Redfin reports that 26% of home searches were in another metro during Q3 2019—a new all-time high and an increase from last year’s 25%.
Phoenix, Arizona, fell to No. 3 in the rankings for the quarter after two-consecutive quarters of being the metro with the highest new inflow—the share of people looking to move in rather than leave—of Redfin users. Boston, Massachusetts, was the most sought-after metro and had 17.2% of searches from outside the market. New York, New York, was the No. 1 out-of-state originator for Boston.
“There is a sense here in New York that the sky has been falling for our housing market all year,” said Redfin New York market manager Nick Boniakowski. “People fleeing New York aren’t looking for a rural life, they are fleeing the high costs. Boston presents a slightly more accessible cost of living, while still providing urban quality of life that many desire today. Boston is appealing because it’s close and there are similar employment opportunities.”
Redfin said Boston taking the top spot is “unusual,” as Boston has a median-home price of $490,000.

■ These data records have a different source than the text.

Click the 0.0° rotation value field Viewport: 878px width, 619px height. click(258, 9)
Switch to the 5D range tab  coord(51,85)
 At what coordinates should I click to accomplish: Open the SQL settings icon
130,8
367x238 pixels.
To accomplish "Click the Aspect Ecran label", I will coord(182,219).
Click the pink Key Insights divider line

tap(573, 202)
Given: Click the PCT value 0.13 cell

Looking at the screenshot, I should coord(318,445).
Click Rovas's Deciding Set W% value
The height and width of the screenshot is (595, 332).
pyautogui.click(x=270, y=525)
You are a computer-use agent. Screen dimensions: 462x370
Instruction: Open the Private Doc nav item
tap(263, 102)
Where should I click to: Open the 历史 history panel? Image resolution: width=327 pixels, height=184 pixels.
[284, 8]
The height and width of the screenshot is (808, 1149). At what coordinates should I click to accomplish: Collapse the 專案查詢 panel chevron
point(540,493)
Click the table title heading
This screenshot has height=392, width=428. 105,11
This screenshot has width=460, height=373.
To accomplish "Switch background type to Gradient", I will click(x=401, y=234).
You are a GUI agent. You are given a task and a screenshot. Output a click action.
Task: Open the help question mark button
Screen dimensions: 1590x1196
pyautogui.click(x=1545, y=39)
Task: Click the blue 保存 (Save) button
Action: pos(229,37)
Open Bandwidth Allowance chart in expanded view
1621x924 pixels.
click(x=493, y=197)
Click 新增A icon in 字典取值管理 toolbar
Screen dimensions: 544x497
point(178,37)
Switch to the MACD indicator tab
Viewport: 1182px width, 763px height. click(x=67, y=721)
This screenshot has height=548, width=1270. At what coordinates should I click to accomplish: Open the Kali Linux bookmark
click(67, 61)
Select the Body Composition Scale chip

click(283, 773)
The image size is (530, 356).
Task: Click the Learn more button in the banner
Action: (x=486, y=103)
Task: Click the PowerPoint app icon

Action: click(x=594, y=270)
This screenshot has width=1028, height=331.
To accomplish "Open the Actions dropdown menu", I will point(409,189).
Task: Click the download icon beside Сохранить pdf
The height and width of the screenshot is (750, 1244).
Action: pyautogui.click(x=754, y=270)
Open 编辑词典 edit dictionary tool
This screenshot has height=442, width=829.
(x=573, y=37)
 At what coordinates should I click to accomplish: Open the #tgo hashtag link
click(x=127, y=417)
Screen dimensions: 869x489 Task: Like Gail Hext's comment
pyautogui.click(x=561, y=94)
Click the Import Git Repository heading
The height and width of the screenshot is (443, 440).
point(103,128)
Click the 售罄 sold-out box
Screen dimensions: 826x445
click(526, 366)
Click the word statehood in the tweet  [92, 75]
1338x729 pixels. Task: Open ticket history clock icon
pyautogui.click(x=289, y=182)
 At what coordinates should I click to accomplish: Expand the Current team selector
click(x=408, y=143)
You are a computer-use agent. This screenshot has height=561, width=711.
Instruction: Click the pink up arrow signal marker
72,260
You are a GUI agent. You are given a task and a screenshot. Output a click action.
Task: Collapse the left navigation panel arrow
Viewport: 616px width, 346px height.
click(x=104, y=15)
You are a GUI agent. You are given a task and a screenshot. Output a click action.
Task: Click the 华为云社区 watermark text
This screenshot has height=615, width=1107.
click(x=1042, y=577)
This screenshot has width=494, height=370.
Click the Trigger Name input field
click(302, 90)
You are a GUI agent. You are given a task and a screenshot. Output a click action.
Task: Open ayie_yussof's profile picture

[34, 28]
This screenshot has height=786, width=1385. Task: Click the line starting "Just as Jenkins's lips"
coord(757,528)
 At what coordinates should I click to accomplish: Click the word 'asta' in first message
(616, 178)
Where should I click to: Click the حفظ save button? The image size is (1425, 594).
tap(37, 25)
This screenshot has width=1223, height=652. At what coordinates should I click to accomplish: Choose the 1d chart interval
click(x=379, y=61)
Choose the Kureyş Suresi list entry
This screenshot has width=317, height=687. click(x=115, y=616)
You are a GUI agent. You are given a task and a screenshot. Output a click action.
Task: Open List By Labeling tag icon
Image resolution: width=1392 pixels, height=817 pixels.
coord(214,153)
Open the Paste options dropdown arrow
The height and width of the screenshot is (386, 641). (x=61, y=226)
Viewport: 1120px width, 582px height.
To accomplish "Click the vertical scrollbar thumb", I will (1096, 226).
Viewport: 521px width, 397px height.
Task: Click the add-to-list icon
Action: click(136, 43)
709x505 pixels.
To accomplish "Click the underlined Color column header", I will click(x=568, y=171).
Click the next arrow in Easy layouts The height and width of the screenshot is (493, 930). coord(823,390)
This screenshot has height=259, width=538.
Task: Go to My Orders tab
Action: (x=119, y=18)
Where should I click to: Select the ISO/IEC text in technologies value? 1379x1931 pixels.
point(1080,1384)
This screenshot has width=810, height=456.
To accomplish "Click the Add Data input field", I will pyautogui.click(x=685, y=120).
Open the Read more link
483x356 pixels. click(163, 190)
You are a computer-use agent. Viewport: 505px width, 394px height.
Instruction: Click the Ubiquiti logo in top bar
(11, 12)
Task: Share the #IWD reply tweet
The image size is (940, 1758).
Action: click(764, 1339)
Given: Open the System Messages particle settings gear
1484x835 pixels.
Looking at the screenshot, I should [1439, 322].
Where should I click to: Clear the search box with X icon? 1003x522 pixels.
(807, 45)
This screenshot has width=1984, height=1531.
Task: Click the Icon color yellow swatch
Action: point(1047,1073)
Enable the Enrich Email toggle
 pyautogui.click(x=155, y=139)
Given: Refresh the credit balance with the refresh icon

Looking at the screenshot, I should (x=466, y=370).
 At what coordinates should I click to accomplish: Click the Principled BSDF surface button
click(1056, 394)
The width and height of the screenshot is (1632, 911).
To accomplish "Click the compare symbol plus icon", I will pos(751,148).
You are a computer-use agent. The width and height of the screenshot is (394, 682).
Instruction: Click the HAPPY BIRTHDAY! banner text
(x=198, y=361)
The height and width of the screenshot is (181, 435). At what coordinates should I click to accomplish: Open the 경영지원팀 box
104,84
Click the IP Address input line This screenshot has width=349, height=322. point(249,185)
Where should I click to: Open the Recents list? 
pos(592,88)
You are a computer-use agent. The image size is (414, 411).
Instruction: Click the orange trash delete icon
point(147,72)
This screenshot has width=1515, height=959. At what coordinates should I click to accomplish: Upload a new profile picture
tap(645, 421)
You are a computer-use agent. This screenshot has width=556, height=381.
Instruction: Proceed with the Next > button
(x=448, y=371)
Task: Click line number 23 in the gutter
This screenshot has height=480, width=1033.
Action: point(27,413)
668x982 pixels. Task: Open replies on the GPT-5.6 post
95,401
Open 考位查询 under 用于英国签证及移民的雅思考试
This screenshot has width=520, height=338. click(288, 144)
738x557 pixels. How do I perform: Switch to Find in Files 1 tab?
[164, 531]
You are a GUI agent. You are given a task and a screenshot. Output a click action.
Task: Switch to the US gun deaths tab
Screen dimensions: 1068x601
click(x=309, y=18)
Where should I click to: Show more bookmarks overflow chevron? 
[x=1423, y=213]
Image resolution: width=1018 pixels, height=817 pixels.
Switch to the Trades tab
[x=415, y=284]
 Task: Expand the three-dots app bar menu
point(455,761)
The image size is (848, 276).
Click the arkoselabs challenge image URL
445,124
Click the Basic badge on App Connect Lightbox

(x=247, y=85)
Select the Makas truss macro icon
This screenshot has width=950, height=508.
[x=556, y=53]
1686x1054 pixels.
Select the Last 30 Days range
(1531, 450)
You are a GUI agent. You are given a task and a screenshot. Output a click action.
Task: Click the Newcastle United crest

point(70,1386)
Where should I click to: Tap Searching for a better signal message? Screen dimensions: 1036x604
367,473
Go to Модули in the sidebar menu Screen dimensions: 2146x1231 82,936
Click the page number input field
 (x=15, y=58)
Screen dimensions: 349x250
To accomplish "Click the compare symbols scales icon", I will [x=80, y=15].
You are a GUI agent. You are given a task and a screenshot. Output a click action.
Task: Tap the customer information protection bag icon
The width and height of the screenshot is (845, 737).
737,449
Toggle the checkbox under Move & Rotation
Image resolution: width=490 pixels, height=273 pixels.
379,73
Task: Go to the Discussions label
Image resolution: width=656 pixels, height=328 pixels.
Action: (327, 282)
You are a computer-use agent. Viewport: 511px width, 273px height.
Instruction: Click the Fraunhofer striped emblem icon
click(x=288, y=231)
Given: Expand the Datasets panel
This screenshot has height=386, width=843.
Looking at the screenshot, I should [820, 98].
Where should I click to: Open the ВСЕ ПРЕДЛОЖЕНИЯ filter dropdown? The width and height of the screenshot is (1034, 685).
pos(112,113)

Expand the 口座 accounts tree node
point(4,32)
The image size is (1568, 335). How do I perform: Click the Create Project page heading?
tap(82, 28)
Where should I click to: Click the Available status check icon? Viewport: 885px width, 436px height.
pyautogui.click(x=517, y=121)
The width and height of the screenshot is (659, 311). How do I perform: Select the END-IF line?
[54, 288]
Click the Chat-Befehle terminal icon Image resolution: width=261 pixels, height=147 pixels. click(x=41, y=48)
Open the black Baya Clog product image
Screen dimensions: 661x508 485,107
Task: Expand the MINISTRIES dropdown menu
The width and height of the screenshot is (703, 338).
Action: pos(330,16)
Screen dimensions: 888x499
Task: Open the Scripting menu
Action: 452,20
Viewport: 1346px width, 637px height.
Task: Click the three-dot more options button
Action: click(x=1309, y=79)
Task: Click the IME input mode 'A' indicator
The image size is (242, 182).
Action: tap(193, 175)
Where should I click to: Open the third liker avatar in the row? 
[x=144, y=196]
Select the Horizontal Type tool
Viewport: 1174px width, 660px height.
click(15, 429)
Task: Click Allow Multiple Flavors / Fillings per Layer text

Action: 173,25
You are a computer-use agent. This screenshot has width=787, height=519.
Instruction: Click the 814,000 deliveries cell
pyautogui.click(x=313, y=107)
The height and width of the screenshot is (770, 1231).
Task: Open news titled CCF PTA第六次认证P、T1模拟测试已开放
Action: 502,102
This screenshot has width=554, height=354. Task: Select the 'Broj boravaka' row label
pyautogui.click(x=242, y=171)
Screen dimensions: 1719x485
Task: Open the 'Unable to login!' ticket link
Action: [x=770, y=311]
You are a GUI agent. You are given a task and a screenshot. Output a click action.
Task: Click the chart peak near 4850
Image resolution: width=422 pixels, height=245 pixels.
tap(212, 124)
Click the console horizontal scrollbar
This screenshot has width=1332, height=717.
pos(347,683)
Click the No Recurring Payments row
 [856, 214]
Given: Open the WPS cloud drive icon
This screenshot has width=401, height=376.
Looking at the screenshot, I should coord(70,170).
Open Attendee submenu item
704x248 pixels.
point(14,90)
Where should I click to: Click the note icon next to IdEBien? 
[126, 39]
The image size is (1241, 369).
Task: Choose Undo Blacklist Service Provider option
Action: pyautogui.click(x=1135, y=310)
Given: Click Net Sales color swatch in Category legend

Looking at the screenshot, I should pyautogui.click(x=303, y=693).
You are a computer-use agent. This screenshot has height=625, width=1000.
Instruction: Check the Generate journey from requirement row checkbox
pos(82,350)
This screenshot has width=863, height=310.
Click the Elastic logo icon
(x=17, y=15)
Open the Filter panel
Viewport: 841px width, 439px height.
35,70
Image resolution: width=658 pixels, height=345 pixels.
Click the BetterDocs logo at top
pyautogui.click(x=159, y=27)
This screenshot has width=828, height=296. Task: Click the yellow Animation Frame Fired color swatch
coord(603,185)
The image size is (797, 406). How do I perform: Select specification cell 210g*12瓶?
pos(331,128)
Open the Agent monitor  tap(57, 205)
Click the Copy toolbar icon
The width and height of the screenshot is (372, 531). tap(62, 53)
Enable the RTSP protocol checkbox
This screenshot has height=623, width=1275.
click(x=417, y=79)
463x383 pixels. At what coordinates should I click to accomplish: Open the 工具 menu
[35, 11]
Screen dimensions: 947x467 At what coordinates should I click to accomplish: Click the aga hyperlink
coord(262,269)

“Six of the top-ten migration destinations have median prices below the national median, and only San Diego has a higher median price than Boston. That said, Boston is still relatively affordable, when compared to New York, the metro it is drawing the most people from,” Redfin states.
Boston’s 17.2% of homebuyer searches is a year-over-year increase from 12% and a jump from 14.1% in Q2 2019.
Of the top-10 markets for the highest net inflow of users, Tampa Bay, Florida, had the lowest average home price at $235,000. San Diego, California's, average home price of $577,000 was the highest.
New York; Los Angeles, California; and San Francisco, California once again took home the top spots for highest net outflow—more searches outside of metro than within it.
“Homebuyers are leaving expensive metros for affordable metros and as a result there are fewer and fewer homes for sale in more affordable parts of the country,” said Redfin chief economist Daryl Fairweather. “In San Francisco, for example, inventory has been rising because there aren’t many San Franciscans who can afford the high prices. San Franciscans are moving to Sacramento where homes are much more affordable, and that, combined with a lack of new listings, has caused inventory to decline in Sacramento.”
Hartford, Connecticut, had the highest percentage of users searching outside the metro at 70.8%.